The funding is the final piece of the puzzle after the airport won a race against time last year to secure funds to upgrade its runway.
In October 2020, Australian Aviation reported how Newcastle needed to secure the money by early 2021 – or face waiting another 20 years for the next chance to operate flights further afield than New Zealand.
The deadline was due to the work being able to coincide with a separate upgrade carried out by the RAAF, which owns and manages the strip.
If the deadline had been missed, Newcastle would likely have had to wait until the next RAAF upgrade circa 2040.
The news comes a month after airline FlyPelican expanded its footprint at its Newcastle Airport base, with a new onsite headquarters and maintenance hangar.

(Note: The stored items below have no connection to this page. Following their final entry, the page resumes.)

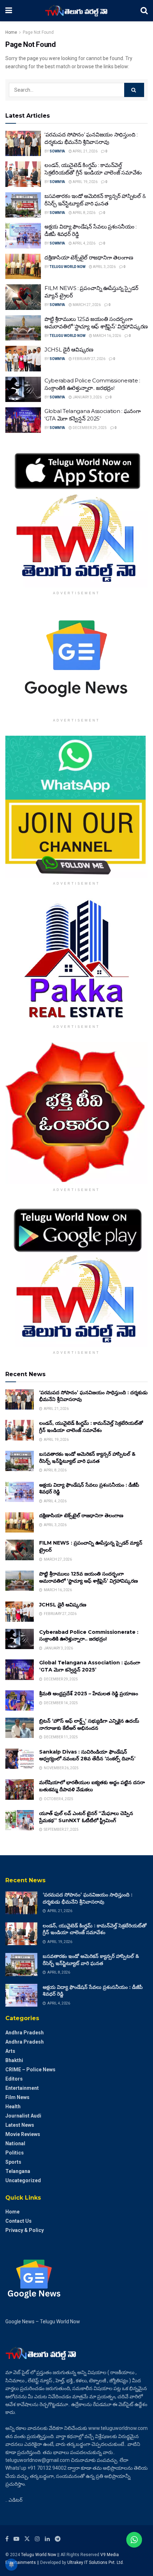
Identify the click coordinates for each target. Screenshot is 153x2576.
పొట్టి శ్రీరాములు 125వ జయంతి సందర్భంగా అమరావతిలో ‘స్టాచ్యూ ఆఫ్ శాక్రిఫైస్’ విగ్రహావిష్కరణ (88, 1577)
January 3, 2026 (87, 397)
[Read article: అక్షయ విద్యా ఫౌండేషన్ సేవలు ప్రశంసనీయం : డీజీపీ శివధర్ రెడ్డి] (23, 235)
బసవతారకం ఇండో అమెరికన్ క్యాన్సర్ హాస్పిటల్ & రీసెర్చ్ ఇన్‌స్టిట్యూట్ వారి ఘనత (87, 1457)
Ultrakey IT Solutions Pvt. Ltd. (95, 2562)
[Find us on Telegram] (57, 2539)
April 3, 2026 (104, 267)
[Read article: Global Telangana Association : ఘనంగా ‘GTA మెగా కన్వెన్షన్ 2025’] (23, 420)
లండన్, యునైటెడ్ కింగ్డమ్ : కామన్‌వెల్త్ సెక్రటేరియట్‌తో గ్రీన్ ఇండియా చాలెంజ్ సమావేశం (91, 1426)
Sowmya (57, 151)
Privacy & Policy (24, 2230)
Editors (14, 2079)
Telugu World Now (67, 267)
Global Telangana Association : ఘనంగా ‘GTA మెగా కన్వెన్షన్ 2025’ (89, 1666)
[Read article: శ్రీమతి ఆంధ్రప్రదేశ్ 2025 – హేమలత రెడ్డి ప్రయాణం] (19, 1700)
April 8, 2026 (83, 213)
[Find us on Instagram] (37, 2539)
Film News (17, 2097)
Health (13, 2106)
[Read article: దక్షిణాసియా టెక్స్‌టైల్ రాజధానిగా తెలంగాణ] (23, 266)
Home (11, 32)
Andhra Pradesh (24, 2032)
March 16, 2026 (106, 336)
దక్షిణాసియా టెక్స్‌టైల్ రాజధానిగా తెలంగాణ (88, 257)
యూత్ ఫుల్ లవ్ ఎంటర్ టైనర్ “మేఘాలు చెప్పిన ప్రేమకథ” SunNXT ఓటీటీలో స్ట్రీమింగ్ (86, 1817)
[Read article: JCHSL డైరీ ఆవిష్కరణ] (23, 358)
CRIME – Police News (30, 2069)
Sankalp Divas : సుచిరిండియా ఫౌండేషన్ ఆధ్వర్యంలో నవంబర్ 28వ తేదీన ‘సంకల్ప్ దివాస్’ (87, 1755)
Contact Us (18, 2221)
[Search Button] (144, 10)
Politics (14, 2153)
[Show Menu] (8, 10)
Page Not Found (38, 32)
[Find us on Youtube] (16, 2539)
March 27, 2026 (86, 305)
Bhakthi (14, 2060)
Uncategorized (23, 2180)
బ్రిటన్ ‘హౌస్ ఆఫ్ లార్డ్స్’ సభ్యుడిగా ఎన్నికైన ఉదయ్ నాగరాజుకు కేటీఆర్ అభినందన (89, 1724)
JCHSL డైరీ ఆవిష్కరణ (68, 349)
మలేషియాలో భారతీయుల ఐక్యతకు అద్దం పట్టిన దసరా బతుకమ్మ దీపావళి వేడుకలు (92, 1786)
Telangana (17, 2171)
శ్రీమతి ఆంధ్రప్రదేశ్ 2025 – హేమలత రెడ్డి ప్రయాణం (88, 1693)
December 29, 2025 (89, 428)
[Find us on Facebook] (7, 2539)
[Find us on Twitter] (27, 2539)
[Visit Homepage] (76, 11)
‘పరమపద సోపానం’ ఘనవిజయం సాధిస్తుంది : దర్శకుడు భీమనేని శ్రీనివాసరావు (87, 1898)
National (15, 2143)
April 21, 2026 (84, 151)
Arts (10, 2051)
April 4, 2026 (83, 243)
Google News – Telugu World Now (42, 2321)
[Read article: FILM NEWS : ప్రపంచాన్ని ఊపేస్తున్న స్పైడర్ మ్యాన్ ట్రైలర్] (23, 297)
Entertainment (22, 2088)
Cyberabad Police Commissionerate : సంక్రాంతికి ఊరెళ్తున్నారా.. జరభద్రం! (88, 1635)
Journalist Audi (23, 2116)
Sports (13, 2162)
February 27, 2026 (88, 359)
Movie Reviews (22, 2134)
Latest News (19, 2125)
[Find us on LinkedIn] (47, 2539)
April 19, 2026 (84, 182)
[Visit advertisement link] (76, 516)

The airline has been based at Newcastle since 2015, however, signed a new lease with the airport for a total footprint of 1,230 metres, including its new office headquarters and hangar, capable of accommodating three aircraft and 50 team members.
The regional airline said the expansion is set to introduce up to 15 new local jobs, as it looks to bring its maintenance facilities and base of operations under the same roof.

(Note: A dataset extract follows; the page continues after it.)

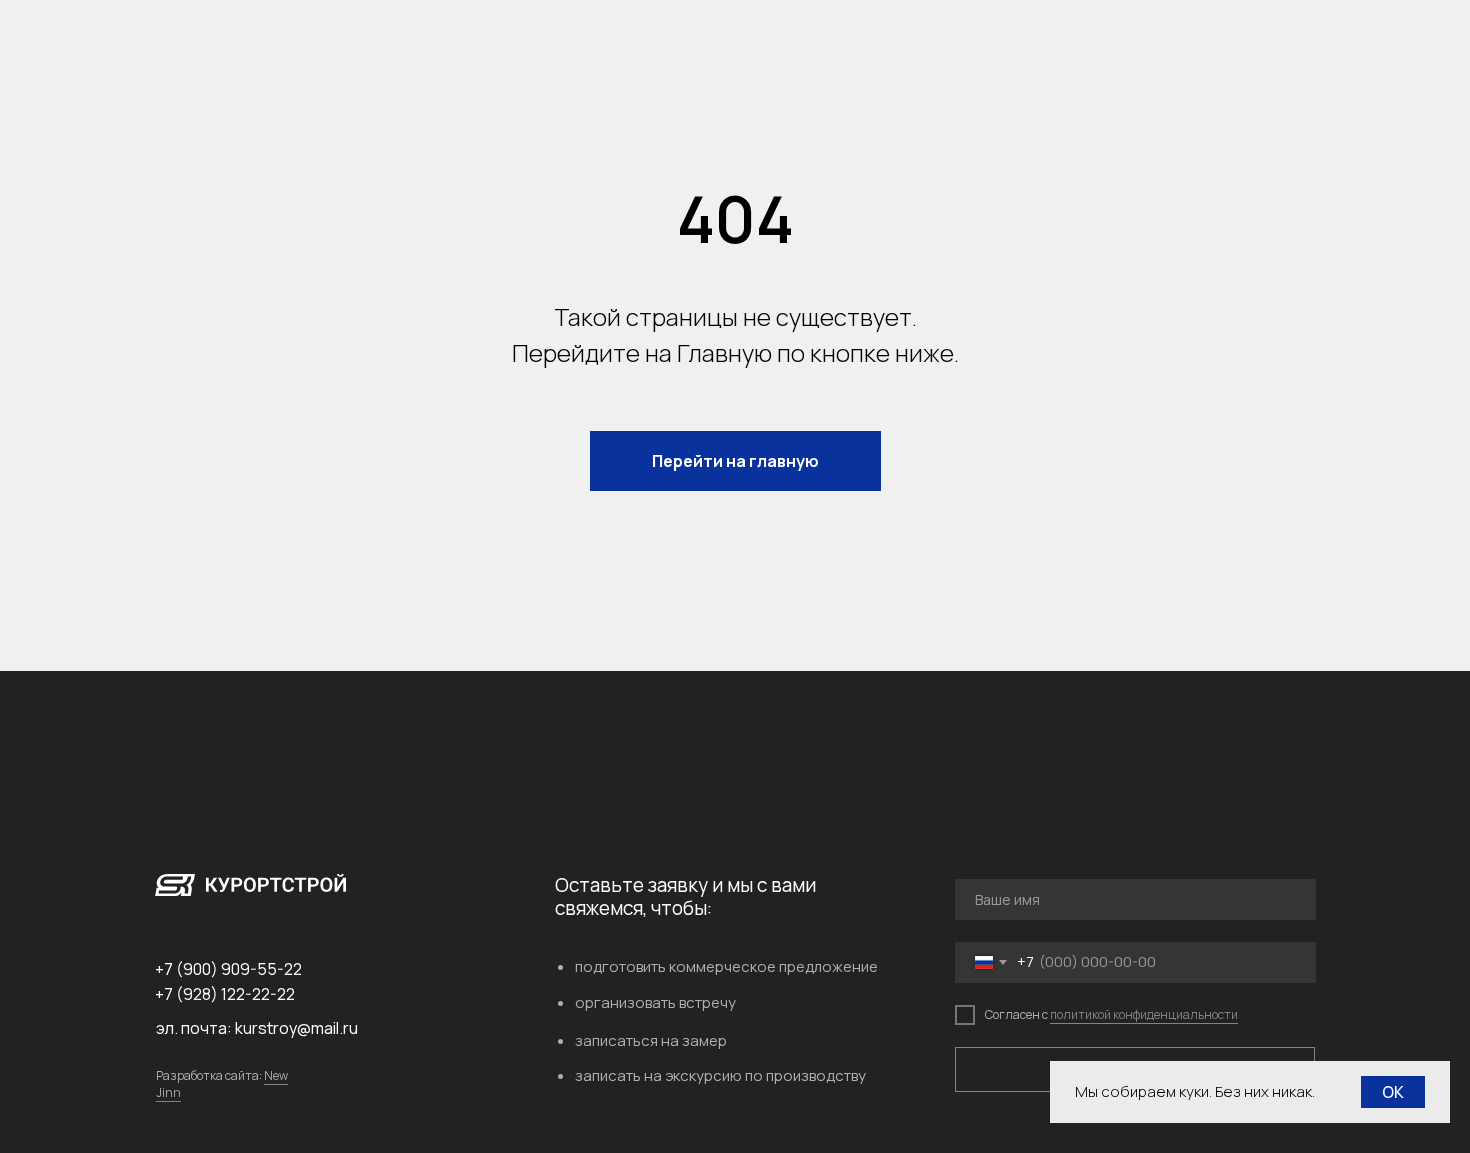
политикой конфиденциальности (1144, 1014)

It will bring FlyPelican’s base maintenance for its fleet of British Aerospace Jetstream 32 aircraft to the airport, while the airline will look to directly employ local maintenance engineers.
“We’re proud to partner with airlines who align with our vision to be the Airport the region deserves. For the past six years, FlyPelican have been with us on this journey, offering key regional services to our catchment,” Cook said.